Trasfigurazione è la parola d'ordine per leggere i dipinti dell'artista romano in mostra alla galleria Alessandra Bonomo

Galleria Alessandra Bonomo, photo Eleonora Cerri Pecorella

So Many Forgotten Sunsets è la prima personale dell’artista Seboo Migone e si svolge alla Galleria Alessandra Bonomo di Roma. Il titolo della mostra è immaginifico – “Così tanti tramonti dimenticati” – e si origina da un quadro di grandi dimensioni che l’artista ha dipinto nel suo studio nella Val D’Orcia la scorsa estate, dove sono state realizzate quasi tutte le opere esposte. Nel quadro, in maniera libera e del tutto originale, si assiste ad una trasformazione del paesaggio in un’immagine astratta. Il quadro ha una componente malinconica, come si evince anche dal titolo, ma la sua caratteristica è di generare energia. E una serie di disegni testimonia il luogo della Val D’Orcia dove ha il suo studio estivo, disegni di una maestria delicata, con un tocco leggero e suggestivo. E un dipinto in particolare, dal nome In the Sticks, un modo dialettale per dire smarrito, sembra portarci in un bosco nascosto dove aleggia una presenza onirica, a tratti inquietante, a tratti familiare. Ma non esiste solo la Val D’Orcia nei suoi soggetti: vi sono i ritratti e le opere tratte da foto e cartoline. In particolare una cartolina con quattro preti ortodossi su di un battello diventa l’opera Cargo: un’epifania dove i protagonisti galleggiano su di uno sfondo bianco leggermente tratteggiato dai colori del pesco che crea un senso di sospensione e che sembra richiamare un profondo nulla.
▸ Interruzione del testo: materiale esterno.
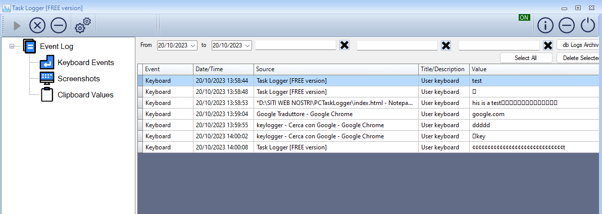Click the circled X icon in left toolbar
The width and height of the screenshot is (602, 214).
(x=37, y=25)
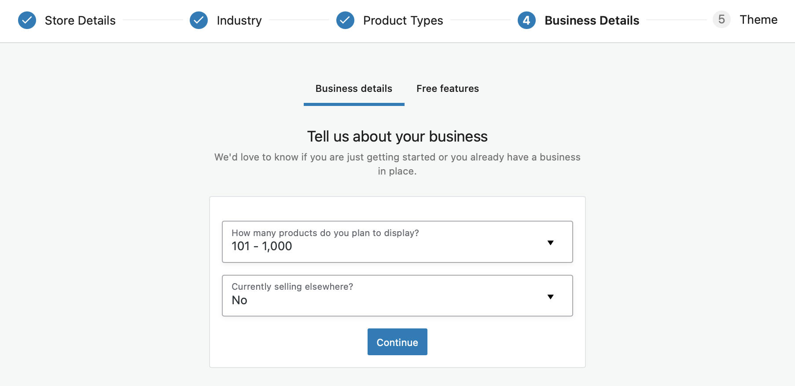
Task: Go back to the Store Details step label
Action: point(80,20)
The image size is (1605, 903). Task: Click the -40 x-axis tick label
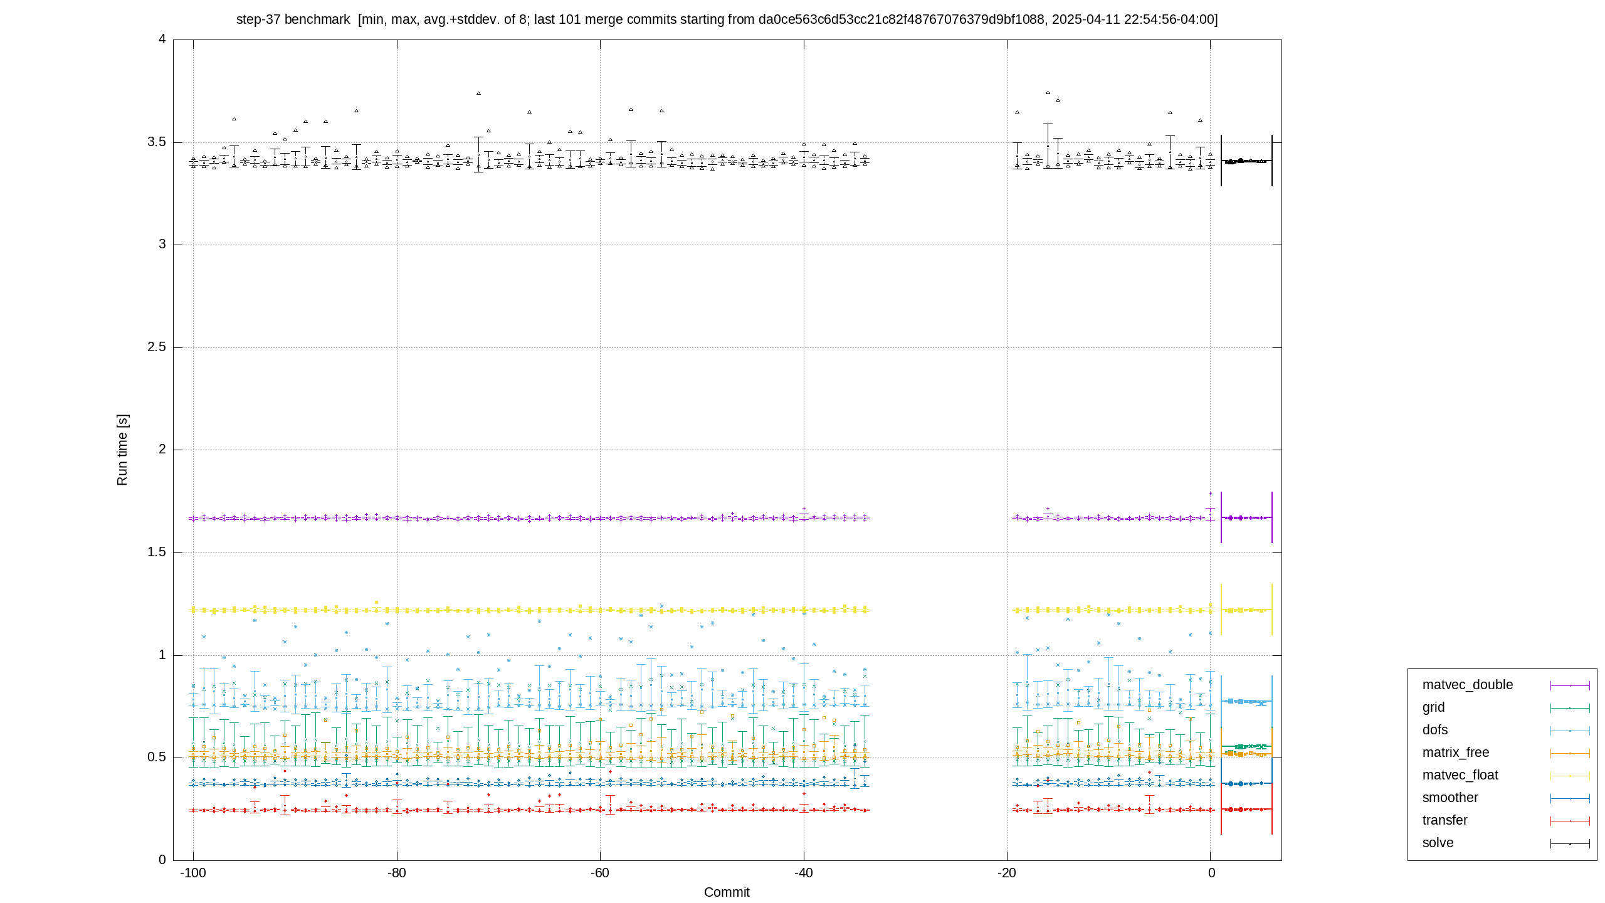[804, 873]
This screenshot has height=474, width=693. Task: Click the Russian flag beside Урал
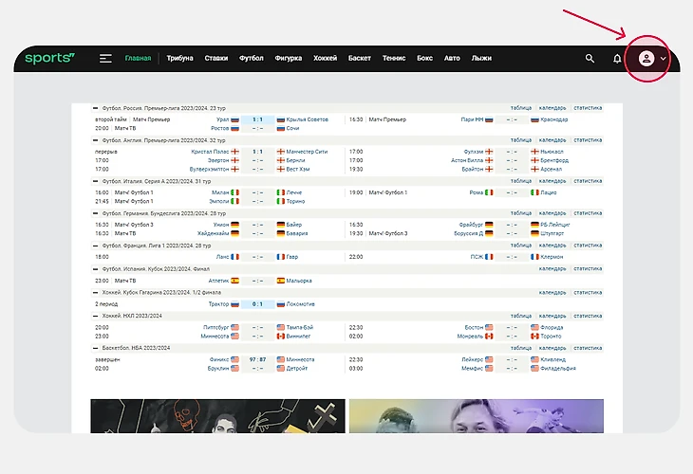coord(234,119)
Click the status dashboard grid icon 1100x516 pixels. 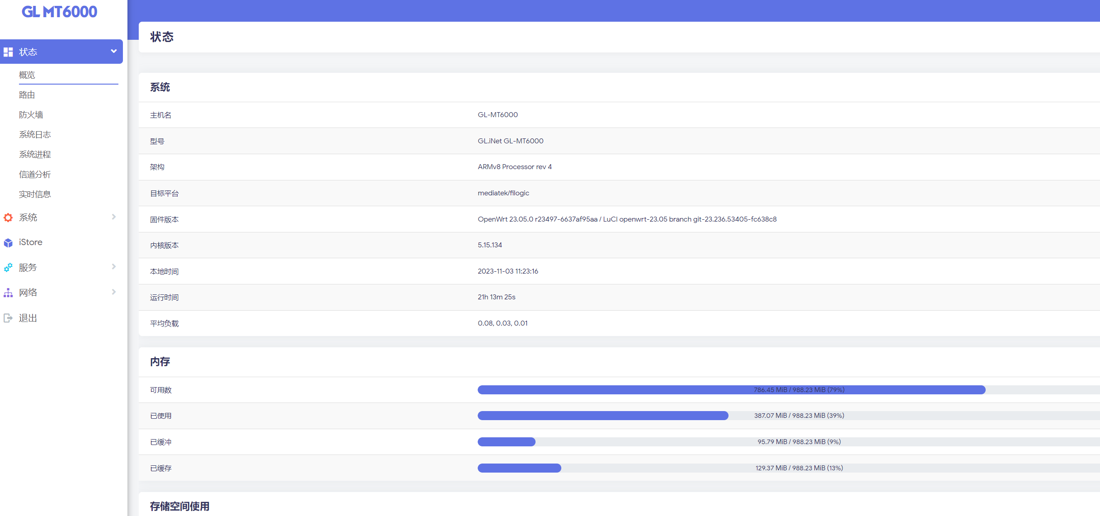[x=8, y=52]
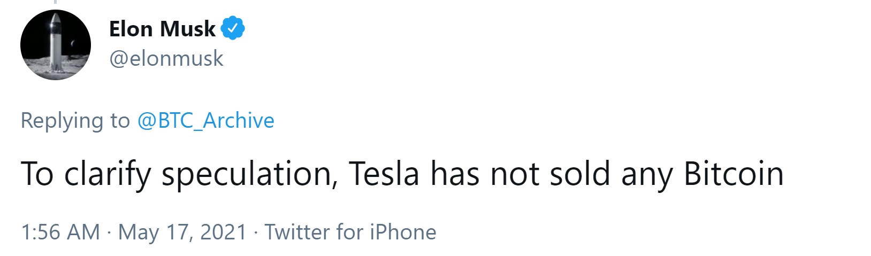Click the blue verified checkmark badge
Viewport: 871px width, 256px height.
[x=233, y=29]
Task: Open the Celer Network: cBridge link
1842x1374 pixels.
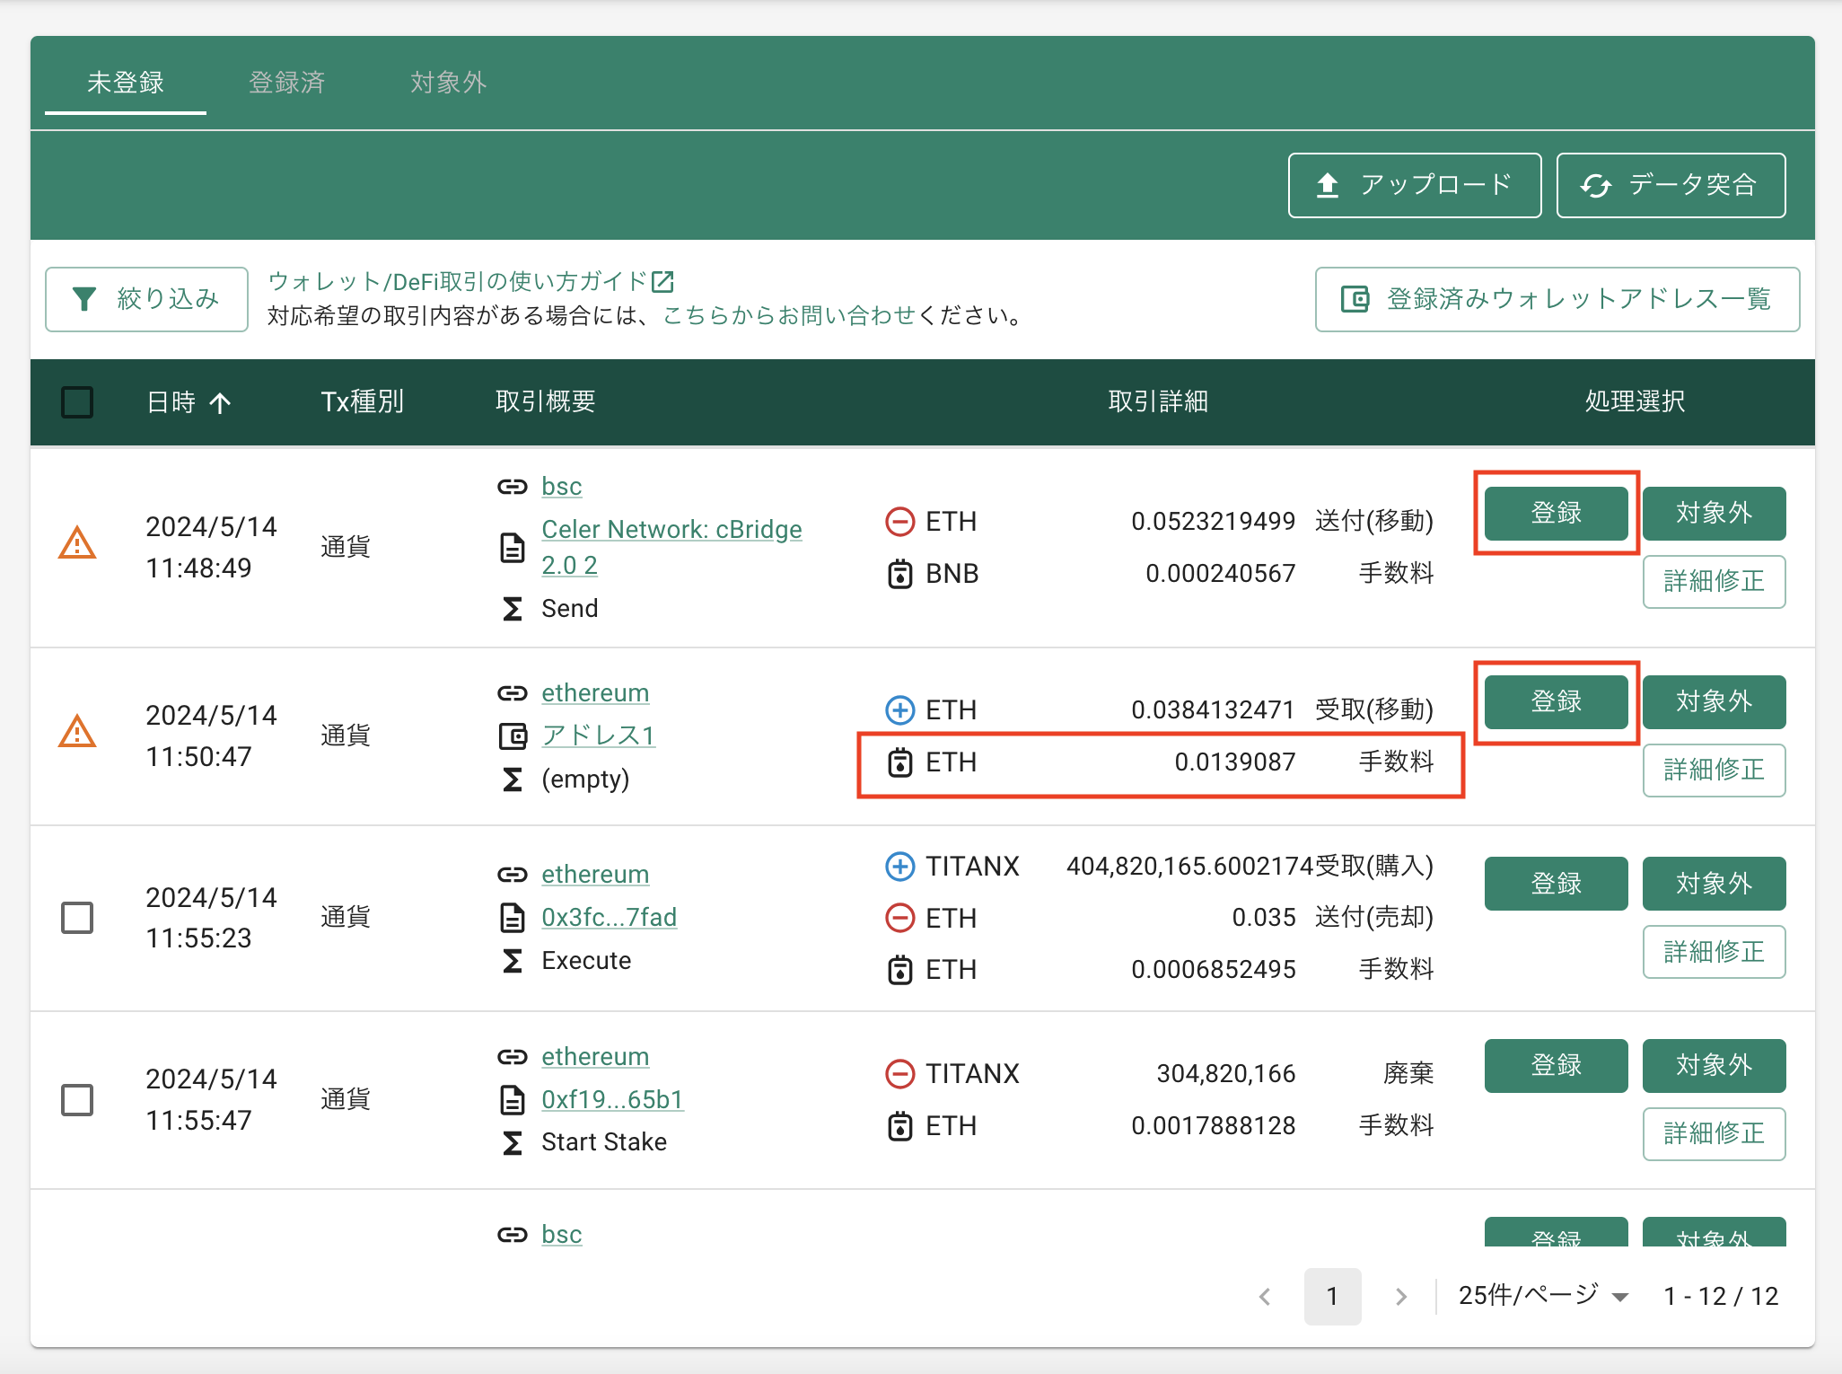Action: point(671,547)

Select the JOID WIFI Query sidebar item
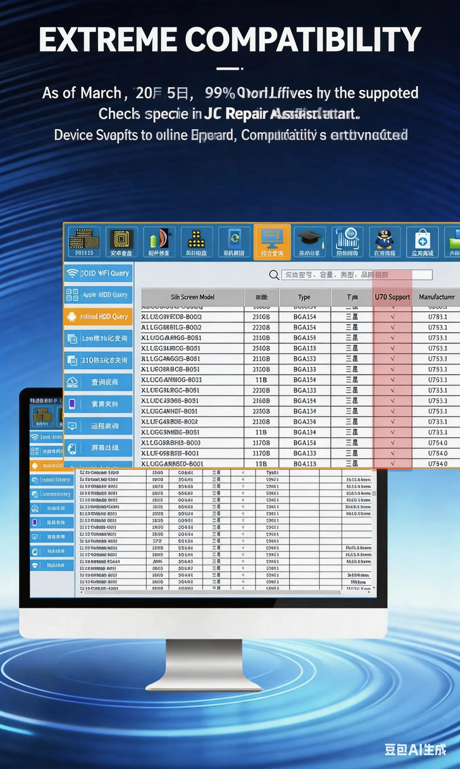pos(98,273)
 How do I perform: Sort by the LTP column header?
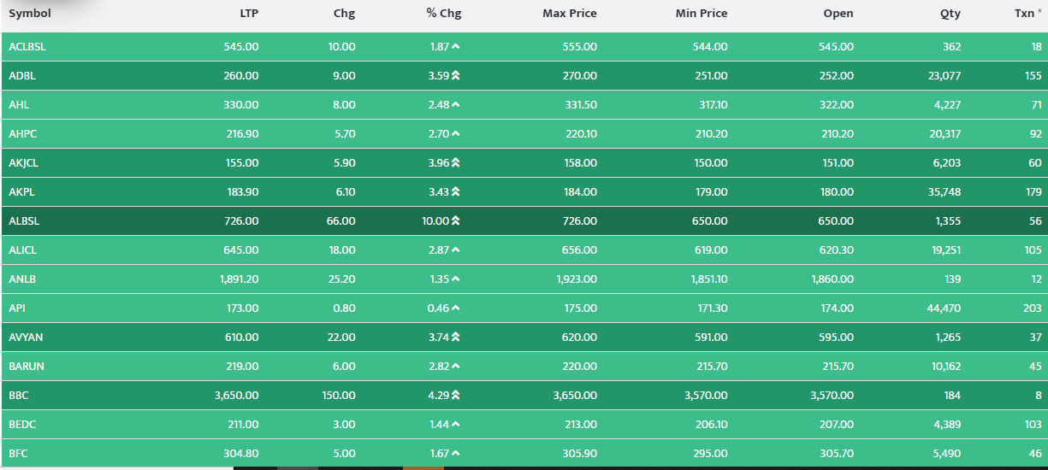(248, 14)
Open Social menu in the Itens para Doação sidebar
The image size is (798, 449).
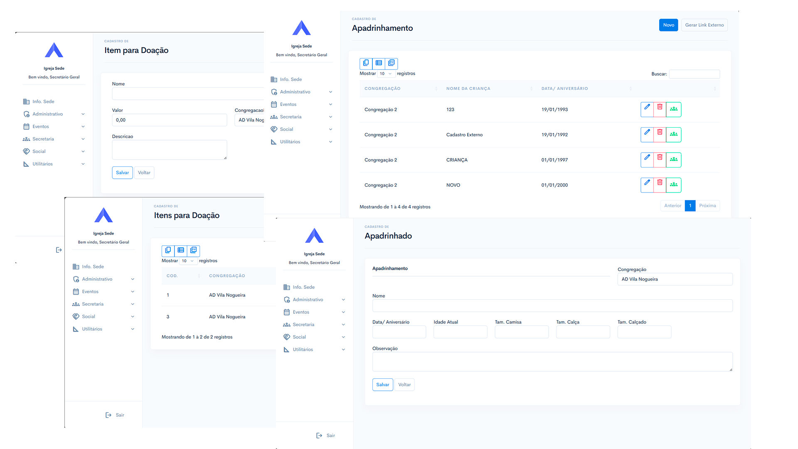(89, 316)
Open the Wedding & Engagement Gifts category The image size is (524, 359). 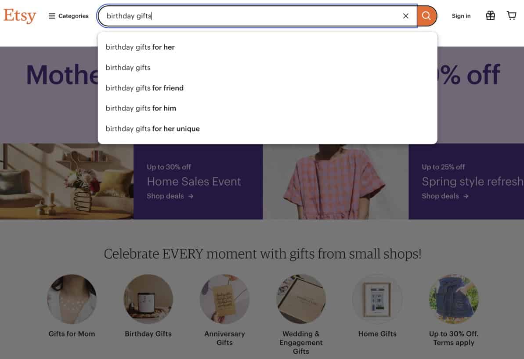coord(301,299)
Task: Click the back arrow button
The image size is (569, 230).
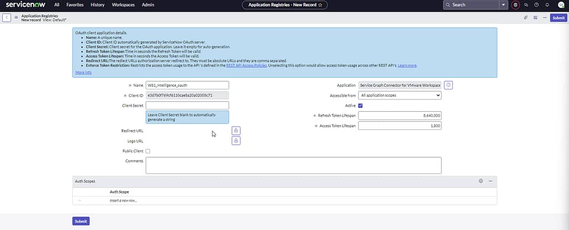Action: tap(7, 18)
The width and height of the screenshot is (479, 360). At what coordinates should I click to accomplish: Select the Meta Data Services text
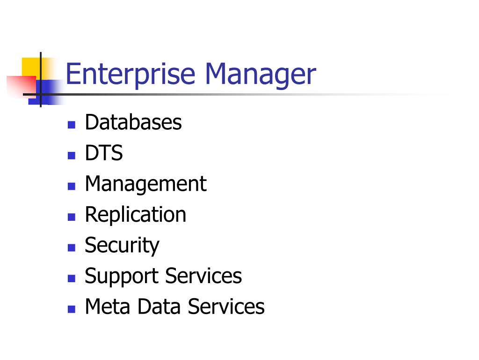coord(174,307)
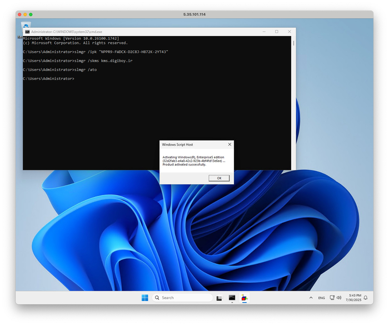Expand the hidden system tray icons
This screenshot has height=325, width=389.
tap(311, 298)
La storia di questo quadro è singolare: Migone si trovava in Grecia con il figlio, in un’isola delle Cicladi, e sotto la casa dove abitava c’era un emporio dove si vendeva di tutto, tranne le cartoline. Con la complicità del commesso è riuscito ad avere la scatola delle cartoline da cui ha scelto questa con i preti ortodossi. Spesso l’arte si origina da un caso fortuito che genera un cortocircuito ispiratore e il nostro artista carpisce da tutto ciò che lo circonda, plasmandolo, per farlo entrare nel suo mondo dove è molto importante la componente affettiva. E una fotografia di suo padre e la moglie su di una spiaggia, si trasforma in una danza allegra e leggera; il quadro ti invita ad entrare a farne parte, proiettandosi verso il mare, e a seguire le due figure che “danzano”. È fortemente evocativo, rappresentando, forse, un’epoca serena che non ci appartiene più. Due ritratti della figlia di Migone, Viola, sono caratterizzati da una ricerca di contestualizzare l’immagine in un racconto altro rispetto alla foto scattata: lei appare come una diva dei film francesi degli anni ’60, non a caso la foto da cui sono stati tratti è stata realizzata a Nizza. Viola è romanticamente immortalata in una trasfigurazione affettiva. La parte più cospicua della mostra sono gli autoritratti. Sono quasi tutti stati creati difronte ad uno specchio, spesso lo specchio era di quelli da donna che hanno due lenti sui due lati. Anche qui avviene una trasfigurazione: Migone non è più semplicemente l’artista, ma anche la sua figura filtrata da qualcosa di esterno, lo specchio. Nel corso dei secoli questo è sempre avvenuto, si pensi agli autoritratti di Parmigianino, per citarne tra i più celebri. Così egli si veste. Racconta che in un suo autoritratto si vede con un lato della faccia scandinavo ed uno greco. Racconta che, una volta, dipingendosi, lo specchio attaccato ad un chiodo, vibrava con il vento, così da dare movimento alla sua immagine mentre lui agiva. Un altro autoritratto ha i colori di Van Gogh. Un altro autoritratto tende all’astrazione. E così il pittore e disegnatore stesso, Migone, si trasforma continuamente e appare in molteplici modi che possono raccontare un inconscio prolifico che non si può circoscrivere solamente a ciò che ha già dipinto.